2. Differences in the age of vaccination under 16 years did not affect the results.
Evidence Rating Level: 2 (Good)
Study Rundown: Clinical trials have been unable to consistently show that the BCG vaccine is protective against tuberculosis in children. Part of this difficulty has been due the limitations of the tuberculin skin test, which tests positive after exposure to Mycobacterium tuberculosis, but also tests false positive BCG vaccine administration. This study systematically reviewed the literature to find studies that used newer interferon assays to detect TB, as these tests have the ability to discriminate between exposure to TB and the BCG vaccine. The authors also selected studies that included both BCG-vaccinated and unvaccinated children under the age of 16 with known recent exposure to someone with pulmonary TB. Results revealed that compared to unvaccinated children, vaccinated children had a lower risk of tuberculosis infection. On further analysis it was found that the BCG vaccine also provides protection against progression from TB infection to active disease. Vaccination at birth versus later in childhood did not change the efficacy of the vaccine.
A key limitation of this study was incomplete availability of data, as only a few of the included studies were originally designed to study the effect of the BCG vaccine. Another limitation is that only 3 of the 14 studies the authors analyzed were considered to be of high quality on the modified Newcastle-Ottawa style. Nonetheless, this study provides evidence on the benefits of the BCG vaccine and has implications for public health in the prevention of active TB and promotion of the BCG vaccine.

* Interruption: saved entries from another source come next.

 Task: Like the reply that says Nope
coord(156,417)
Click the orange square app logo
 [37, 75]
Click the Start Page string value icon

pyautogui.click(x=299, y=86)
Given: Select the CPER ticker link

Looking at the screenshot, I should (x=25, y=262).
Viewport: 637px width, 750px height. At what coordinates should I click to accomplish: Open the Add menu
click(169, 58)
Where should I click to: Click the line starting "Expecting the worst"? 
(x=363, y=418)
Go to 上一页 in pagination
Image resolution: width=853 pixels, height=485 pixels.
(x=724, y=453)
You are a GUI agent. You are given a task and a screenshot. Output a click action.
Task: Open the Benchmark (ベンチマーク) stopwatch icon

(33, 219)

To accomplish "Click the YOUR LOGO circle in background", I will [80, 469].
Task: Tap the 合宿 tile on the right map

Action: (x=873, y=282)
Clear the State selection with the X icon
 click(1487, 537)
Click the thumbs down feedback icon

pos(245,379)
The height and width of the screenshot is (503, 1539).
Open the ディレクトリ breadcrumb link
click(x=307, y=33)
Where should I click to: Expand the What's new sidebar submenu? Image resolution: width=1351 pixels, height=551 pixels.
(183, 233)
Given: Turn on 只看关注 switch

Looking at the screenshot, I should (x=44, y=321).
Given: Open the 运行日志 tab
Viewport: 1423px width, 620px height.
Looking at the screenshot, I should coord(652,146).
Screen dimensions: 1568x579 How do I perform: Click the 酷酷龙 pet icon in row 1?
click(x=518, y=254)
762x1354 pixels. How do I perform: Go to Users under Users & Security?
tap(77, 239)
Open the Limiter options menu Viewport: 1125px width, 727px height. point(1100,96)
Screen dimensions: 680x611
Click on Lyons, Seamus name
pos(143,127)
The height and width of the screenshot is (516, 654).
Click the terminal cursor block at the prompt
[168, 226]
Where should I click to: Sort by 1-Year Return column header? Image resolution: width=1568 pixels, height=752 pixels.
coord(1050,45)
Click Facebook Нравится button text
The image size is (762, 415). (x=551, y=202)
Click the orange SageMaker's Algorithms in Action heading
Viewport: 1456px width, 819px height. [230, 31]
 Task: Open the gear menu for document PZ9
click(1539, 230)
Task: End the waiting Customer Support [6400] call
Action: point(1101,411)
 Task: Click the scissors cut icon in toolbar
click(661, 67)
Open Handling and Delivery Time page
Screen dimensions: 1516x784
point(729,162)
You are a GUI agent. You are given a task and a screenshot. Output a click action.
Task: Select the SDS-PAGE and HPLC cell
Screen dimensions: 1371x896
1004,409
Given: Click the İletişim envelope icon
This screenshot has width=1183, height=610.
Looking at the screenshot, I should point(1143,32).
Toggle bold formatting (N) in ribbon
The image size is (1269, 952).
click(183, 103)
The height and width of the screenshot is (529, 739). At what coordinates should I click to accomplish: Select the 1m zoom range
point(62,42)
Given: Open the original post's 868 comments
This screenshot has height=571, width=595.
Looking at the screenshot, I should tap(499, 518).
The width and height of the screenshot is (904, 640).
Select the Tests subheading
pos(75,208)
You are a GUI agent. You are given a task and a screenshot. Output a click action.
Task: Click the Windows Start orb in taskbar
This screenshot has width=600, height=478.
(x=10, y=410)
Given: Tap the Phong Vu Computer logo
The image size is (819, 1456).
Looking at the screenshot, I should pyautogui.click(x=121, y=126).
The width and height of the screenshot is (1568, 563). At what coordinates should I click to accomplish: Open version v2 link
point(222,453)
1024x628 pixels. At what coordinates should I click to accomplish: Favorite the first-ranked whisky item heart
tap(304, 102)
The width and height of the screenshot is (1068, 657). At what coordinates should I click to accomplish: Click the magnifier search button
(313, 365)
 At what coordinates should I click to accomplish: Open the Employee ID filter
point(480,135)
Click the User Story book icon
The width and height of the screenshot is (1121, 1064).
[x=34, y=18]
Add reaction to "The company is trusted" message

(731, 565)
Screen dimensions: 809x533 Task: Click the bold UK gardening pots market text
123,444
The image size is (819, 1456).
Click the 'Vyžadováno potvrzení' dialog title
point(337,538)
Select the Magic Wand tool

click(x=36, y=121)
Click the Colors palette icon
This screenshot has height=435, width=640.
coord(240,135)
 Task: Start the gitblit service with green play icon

In-Depth [meta-analysis]: This study systematically reviewed literature from 1950 to 2013 to find studies that included BCG-vaccinated and unvaccinated children under the age of 16 who had known exposure to TB. 14 studies (3,855 children) from around the world met the inclusion criteria for the meta-analysis which included testing with a γ interferon based testing to differentiate between vaccination and infection. The authors found that the BCG vaccine reduced the risk of TB infection, risk ratio of 0.81 (CI95%, 0.71-0.92), with a protective efficacy of 19% (i.e. 19% reduction in incidence of TB infection). This was consistent in testing with both γ interferon tests, ELISpot or QuantiFERON. Further analysis of the 6 studies (1,745 children) with data available on the progression from infection to active TB disease revealed that the BCG vaccine had a total protective efficacy of 27% against disease infection, risk ratio 0.73 (CI95%, 0.61 to 0.87), and a 58% protection (risk ratio 0.42, 0.23 to 0.77) against progression from infection to active disease. Other subgroup analysis of the effect geographical latitude and vaccination policy on infection yielded insignificant results.